Bisnis.com, JAKARTA- Seiring peningkatan jumlah pelaku UMKM yang ditopang akselerasi digital saat ini, tak jarang ditemukan pelaku usaha yang hanya bertahan beberapa bulan atau tahun saja. Hal ini tentunya harus diminimalisir agar UMKM sebagai penggerak ekonomi nasional dapat terus bertahan di berbagai kondisi.
Pengusaha & Brand Activitst Arto Biantoro menilai terjadinya penutupan gerai usaha dalam waktu singkat seringkali diakibatkan oleh produk maupun brand yang belum memiliki nilai pembeda dengan produk yang sudah ada di pasaran.
"Pertama unsur pembedanya lemah sekali, jadi kita seringkali mau cepat-cepat action, jualan, dapat uang, tapi landasan dasarnya tidak kokoh karena tidak mendalami siapa pasar yang kita tuju," kata Arto dalam webinar bertajuk 'UMKM untuk Indonesia: Usaha Maju dan Makmur Melalui Digitalisasi dan Membangun Produk Lokal', Rabu (10/8/2022).
Menurut Arto, kebanyakan wirausaha mengimplementasikan istilah 'udah jalanin aja dulu'. Hal itu tidak salah namun sebagai pelaku usaha apalagi pemula, lebih disarankan untuk memperkuat nilai dan pasar yang ingin dituju.
"Itu bukan kesalahan, karena kewirausahaan kita baru tumbuh. Di tahun 2010 itu baru tumbuh digtialisasi, sehingga role model yang dipelajari wirausaha itu masih melihat produk yang sudah beredar di pasaran. Level kewirausahaannya belum sampai titik dimana saya haru smenciptakan produk dan menciptakan pasar," tambahnya.
Namun, Arto melihat dengan banyaknya sesi pelatihan berkualitas, pendekatan yang mudah dipahami, dan ekosistem yang semakin maju, salah satunya program Sampoerna Entrepreneurship Training Center (SETC) yang diusung PT HM Sampoerna Tbk ini, tingkat keberhasilan untuk pelaku UMKM ini semakin kuat.
Baca Juga
Untuk itu, tak hanya dorongan untuk mengembangkan entrepreneurship yang berkelas namun harus diimbangi dengan strategi pengurangan persentase kegagalan.
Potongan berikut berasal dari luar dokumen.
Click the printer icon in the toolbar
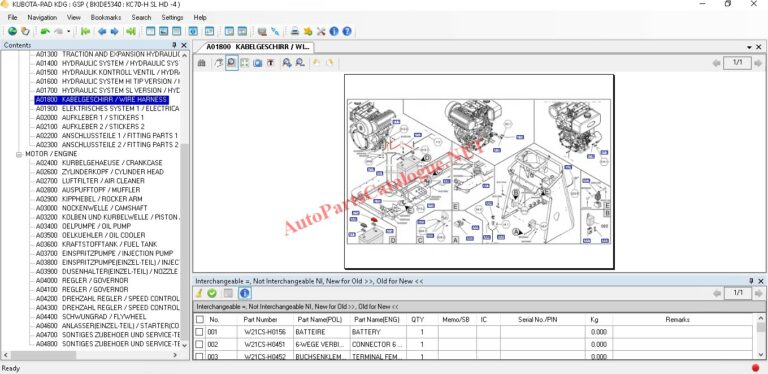This screenshot has width=768, height=374. pyautogui.click(x=295, y=31)
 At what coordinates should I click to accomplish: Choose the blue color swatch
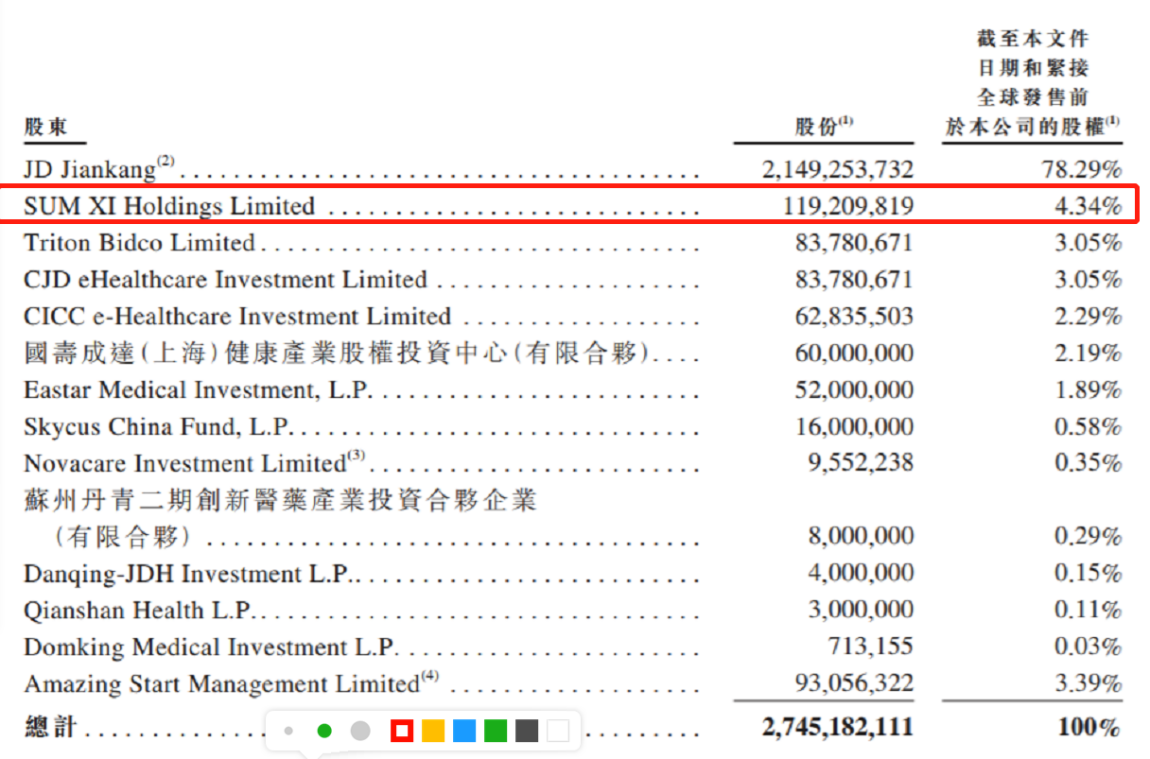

Tak jarang Arto mendengar istilah dalam dunia kewirausahaan 'biaya sekolah', yaitu kondisi dimana pelaku usaha membuka usaha lalu tutup dan berulang.
"Kalau saya lebih suka analisa dulu meskipun yang lain lari lebih cepat. Tapi begitu kita jalan kita udah lebih kuat fondasi nya. Ada istilah dari Albert Einstein 'kalau saya punya waktu 100 menit saya emnghabiskan waktu 90 menit untuk berpikir dan 10 menit untuk mengeksekusi nya'," terang Arto.
Meski begitu, Arto tak menyebut sudut pandang manapun salah karena memang dalam dunia kewirausahaan ada banyak mindset yang dipegang.
"Tidak ada yang benar dan salah. Tapi salah satu cara mengurangi tingkat kegagalan itu adalah mempersiapkan fondasinya jauh lebih matang, mendalami brand strategi, dan berporses secara bertahap," lanjutnya.
Di sisi lain, Arto juga tak menyarankan untuk membangun usaha yang diciptakan untuk langsung viral. Pasalnya, brand yang langsung viral seringkali memiliki psikologi yang rentan, terlebih jika penjualan di awal ramai, namun beberapa bulan kemudian menurun drastis.
"Brand yang bagus itu gak bisa langsung viral karena biasanya kalau udah naik dia tinggal turun nih. Brand yang bagus itu saat terbang harus pelan-pelan, perlahan naik, jadi take-off nya oke," paparnya.
Arto lebih menyarankan untuk memulai usaha dengan perlahan dan bertahap. Hal ini diyakininya karena sebuah brand butuh waktu untuk bisa memahami konsumen dan pasarnya.
"Kalau unsur pembeda kita sudah sangat jelas sekali kita bisa akselerasi lebih cepat, kalau unsur pembeda kita ga kuat ya kita harus hati-hati," tandasnya.